WORK INSTRUCTIONS: Could you output all of the records below exactly as they appear?

ENTRIES SHOWN:
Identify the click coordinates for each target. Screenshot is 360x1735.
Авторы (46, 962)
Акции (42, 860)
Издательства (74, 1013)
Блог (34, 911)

OUTPUT OF THE TASK:
Identify the click coordinates for each target. Screenshot is 360x1735.
Авторы (46, 962)
Акции (42, 860)
Издательства (74, 1013)
Блог (34, 911)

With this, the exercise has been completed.